The Textiles Recycling Association (TRA) has warned that more of its members’ businesses could collapse before Christmas.
The TRA says it is the worst year for member failures for at least a decade – and is warnng more could be to come.
A medium-sized merchant in the Midlands entered administration recently, becoming the third member casualty of the year, taking job losses to about 100.
Textiles recyclers are struggling with high used clothing prices, which they say have been inflated by a rash of companies entering the market without understanding it.
TRA national liaison manager Alan Wheeler told MRW: “The normal rules of supply and demand don’t seem to apply at the moment.

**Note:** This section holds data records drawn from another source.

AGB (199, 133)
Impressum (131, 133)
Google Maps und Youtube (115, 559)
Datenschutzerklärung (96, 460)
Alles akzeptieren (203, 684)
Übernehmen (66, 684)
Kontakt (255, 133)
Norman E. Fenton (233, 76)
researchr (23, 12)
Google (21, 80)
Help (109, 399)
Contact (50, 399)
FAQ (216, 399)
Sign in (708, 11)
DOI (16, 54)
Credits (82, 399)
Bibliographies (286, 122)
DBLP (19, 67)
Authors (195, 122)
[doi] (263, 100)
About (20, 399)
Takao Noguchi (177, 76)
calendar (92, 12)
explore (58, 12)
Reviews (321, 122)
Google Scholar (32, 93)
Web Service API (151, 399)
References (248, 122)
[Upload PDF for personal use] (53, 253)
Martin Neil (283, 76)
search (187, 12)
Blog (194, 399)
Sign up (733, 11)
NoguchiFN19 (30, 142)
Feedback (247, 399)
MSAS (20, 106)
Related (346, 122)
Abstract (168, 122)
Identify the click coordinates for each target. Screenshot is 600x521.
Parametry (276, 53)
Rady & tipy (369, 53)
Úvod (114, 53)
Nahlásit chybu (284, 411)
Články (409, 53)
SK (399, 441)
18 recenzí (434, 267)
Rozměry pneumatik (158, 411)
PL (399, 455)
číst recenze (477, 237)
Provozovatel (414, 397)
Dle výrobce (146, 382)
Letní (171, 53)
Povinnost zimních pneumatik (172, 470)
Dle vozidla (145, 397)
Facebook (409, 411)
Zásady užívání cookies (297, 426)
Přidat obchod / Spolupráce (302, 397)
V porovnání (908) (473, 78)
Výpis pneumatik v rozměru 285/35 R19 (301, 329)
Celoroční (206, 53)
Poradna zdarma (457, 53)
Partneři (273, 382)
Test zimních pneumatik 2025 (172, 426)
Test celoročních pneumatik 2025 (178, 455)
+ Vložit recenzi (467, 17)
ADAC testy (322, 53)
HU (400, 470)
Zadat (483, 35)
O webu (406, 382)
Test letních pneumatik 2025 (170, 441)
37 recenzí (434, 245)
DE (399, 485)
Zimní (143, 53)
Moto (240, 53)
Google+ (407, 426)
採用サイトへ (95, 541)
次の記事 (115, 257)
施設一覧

Because the prices for recycled textiles are high in Africa and Eastern Europe, they are attracting people who perhaps don’t see the full picture.
“Many people see the high value and jump into the industry without looking at the realities.”
Wheeler said some newcomers were paying inflated prices for used clothes without realising the cost of transporting and sorting them.
“Companies come in quickly and go quickly when they realise they are not making any money,” he said.
This constant churn leaves long-term recyclers struggling to keep supply at a sustainable cost.
“My impression is people are operating on very tight margins,” said Wheeler. “Some have been very slow at paying membership fees and I’ve had calls saying they can’t afford to pay in one go.”
David Walker, industry correspondent for MRW, said: “Contracts are generally fiercely fought over among competitors. Waste dealers naturally do not want to lose a regular lucrative supply and are prepared to be driven in the competitive market.
“I have noticed many almost stand up fights among dealers over supplies of arisings”.
Suppliers have been urged to stick with long-term partnerships to safeguard the industry they rely on.
Phil Geller, director at membership group Recyclatex, said: “A lot of companies have been chasing business just to keep material flowing through their doors and this has pushed prices up to an unsustainable level.
“It is very important in these uncertain times that charities and local authorities partner with good solid businesses who understand the industry and have weathered the highs and lows of the economic cycle.”